» Required task: Copy the items from the first line through the line with "Switch to Hindi", swapping "dropdown" for "drop-down" and leaving everything else unchanged.

[Begin Supplied material]

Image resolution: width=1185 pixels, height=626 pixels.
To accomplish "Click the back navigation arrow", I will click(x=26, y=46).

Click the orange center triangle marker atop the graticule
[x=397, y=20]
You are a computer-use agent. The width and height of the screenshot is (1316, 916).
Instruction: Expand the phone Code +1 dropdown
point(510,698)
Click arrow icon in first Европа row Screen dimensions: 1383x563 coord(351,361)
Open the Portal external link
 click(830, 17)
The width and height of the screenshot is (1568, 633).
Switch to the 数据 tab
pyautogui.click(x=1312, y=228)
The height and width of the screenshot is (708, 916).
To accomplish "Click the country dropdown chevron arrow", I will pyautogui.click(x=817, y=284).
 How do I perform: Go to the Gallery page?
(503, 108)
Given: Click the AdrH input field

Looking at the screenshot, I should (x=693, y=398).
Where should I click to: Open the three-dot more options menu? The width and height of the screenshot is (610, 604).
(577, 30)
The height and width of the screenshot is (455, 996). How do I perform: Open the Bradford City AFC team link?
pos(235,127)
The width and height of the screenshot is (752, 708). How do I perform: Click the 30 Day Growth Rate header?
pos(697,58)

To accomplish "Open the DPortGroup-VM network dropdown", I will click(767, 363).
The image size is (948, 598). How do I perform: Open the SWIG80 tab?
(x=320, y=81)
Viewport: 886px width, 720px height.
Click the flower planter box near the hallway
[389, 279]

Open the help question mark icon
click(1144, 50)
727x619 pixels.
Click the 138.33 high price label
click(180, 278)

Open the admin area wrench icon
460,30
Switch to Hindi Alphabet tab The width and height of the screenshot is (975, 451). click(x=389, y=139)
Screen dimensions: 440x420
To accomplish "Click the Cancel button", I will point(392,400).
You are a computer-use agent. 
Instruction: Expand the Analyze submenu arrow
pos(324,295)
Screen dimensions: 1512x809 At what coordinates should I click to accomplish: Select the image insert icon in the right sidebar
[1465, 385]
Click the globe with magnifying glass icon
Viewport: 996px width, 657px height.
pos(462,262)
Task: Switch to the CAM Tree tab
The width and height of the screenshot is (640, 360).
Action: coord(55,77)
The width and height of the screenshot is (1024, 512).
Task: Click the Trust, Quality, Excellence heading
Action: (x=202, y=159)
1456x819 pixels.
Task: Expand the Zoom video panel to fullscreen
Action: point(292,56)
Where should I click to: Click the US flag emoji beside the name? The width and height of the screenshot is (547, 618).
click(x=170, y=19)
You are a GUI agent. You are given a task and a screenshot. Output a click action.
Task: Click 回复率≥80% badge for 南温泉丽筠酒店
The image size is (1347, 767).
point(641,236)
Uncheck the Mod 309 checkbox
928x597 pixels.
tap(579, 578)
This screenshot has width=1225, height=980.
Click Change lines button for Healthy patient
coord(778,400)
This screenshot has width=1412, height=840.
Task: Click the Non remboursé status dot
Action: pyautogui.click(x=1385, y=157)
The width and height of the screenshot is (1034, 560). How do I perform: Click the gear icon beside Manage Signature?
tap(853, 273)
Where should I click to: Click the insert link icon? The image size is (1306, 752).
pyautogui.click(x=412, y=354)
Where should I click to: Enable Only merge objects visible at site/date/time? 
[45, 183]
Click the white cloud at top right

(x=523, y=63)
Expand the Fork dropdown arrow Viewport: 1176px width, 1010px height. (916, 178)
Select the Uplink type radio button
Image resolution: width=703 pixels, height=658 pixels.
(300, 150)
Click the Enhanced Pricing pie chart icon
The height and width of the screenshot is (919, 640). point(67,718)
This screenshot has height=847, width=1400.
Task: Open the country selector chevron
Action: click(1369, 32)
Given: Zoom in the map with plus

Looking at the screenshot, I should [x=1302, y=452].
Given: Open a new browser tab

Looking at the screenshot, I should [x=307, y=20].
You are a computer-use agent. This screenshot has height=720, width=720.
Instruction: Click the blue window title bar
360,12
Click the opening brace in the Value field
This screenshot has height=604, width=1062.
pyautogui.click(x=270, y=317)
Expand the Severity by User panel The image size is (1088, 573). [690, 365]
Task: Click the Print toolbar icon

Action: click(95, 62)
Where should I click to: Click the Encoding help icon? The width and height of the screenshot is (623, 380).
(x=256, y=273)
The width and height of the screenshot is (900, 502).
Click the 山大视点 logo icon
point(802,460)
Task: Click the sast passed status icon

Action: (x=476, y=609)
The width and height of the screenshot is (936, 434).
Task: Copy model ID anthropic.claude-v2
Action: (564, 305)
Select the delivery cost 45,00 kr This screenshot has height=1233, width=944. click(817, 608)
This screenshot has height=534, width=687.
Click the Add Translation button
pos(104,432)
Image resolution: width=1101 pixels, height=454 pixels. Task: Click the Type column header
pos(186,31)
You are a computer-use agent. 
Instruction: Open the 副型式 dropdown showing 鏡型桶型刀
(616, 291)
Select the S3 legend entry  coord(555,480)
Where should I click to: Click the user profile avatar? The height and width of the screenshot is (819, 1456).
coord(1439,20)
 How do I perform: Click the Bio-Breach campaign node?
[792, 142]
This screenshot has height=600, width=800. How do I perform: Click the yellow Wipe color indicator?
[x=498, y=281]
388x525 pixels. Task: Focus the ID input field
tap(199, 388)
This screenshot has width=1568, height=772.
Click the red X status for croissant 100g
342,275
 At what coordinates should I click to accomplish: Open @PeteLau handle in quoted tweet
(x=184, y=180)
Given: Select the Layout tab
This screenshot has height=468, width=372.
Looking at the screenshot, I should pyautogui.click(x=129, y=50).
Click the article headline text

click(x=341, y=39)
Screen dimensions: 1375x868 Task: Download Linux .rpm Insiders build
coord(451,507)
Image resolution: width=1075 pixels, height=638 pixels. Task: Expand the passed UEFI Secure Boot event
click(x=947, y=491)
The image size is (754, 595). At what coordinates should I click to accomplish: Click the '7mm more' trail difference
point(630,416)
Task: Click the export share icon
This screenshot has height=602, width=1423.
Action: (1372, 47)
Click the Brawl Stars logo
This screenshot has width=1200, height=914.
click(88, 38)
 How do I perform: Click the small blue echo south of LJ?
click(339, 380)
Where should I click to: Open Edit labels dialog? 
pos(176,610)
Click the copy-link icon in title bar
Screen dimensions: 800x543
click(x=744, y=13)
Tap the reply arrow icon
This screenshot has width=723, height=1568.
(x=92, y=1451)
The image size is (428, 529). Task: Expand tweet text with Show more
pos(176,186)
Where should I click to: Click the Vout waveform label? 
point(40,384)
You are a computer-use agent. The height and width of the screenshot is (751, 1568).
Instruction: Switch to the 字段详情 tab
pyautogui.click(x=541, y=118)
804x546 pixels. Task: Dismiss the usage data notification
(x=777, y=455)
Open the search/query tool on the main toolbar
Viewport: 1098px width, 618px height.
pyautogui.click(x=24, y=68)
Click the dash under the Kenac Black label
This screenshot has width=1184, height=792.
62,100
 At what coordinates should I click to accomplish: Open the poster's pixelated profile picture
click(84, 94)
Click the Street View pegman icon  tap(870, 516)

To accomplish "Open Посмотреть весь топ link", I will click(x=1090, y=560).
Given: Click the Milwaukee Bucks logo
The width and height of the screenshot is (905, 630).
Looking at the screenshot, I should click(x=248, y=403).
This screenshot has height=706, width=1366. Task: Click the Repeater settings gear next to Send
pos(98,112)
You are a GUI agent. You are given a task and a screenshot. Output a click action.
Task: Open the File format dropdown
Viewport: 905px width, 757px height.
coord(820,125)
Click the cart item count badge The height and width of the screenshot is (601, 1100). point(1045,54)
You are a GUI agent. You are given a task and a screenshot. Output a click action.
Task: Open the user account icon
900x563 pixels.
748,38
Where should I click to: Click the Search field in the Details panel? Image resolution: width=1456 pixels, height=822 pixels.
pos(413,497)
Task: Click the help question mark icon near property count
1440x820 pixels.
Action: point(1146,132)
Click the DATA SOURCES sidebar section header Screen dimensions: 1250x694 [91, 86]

[End Supplied material]

» Result of the task:
Image resolution: width=1185 pixels, height=626 pixels.
To accomplish "Click the back navigation arrow", I will click(x=26, y=46).

Click the orange center triangle marker atop the graticule
[x=397, y=20]
You are a computer-use agent. The width and height of the screenshot is (1316, 916).
Instruction: Expand the phone Code +1 drop-down
point(510,698)
Click arrow icon in first Европа row Screen dimensions: 1383x563 coord(351,361)
Open the Portal external link
 click(830, 17)
The width and height of the screenshot is (1568, 633).
Switch to the 数据 tab
pyautogui.click(x=1312, y=228)
The height and width of the screenshot is (708, 916).
To accomplish "Click the country drop-down chevron arrow", I will pyautogui.click(x=817, y=284).
 How do I perform: Go to the Gallery page?
(503, 108)
Given: Click the AdrH input field

Looking at the screenshot, I should (x=693, y=398).
Where should I click to: Open the three-dot more options menu? The width and height of the screenshot is (610, 604).
(577, 30)
The height and width of the screenshot is (455, 996). How do I perform: Open the Bradford City AFC team link?
pos(235,127)
The width and height of the screenshot is (752, 708). How do I perform: Click the 30 Day Growth Rate header?
pos(697,58)

To accomplish "Open the DPortGroup-VM network drop-down", I will click(767, 363).
The image size is (948, 598). How do I perform: Open the SWIG80 tab?
(x=320, y=81)
Viewport: 886px width, 720px height.
Click the flower planter box near the hallway
[389, 279]

Open the help question mark icon
click(1144, 50)
727x619 pixels.
Click the 138.33 high price label
click(180, 278)

Open the admin area wrench icon
460,30
Switch to Hindi Alphabet tab The width and height of the screenshot is (975, 451). click(x=389, y=139)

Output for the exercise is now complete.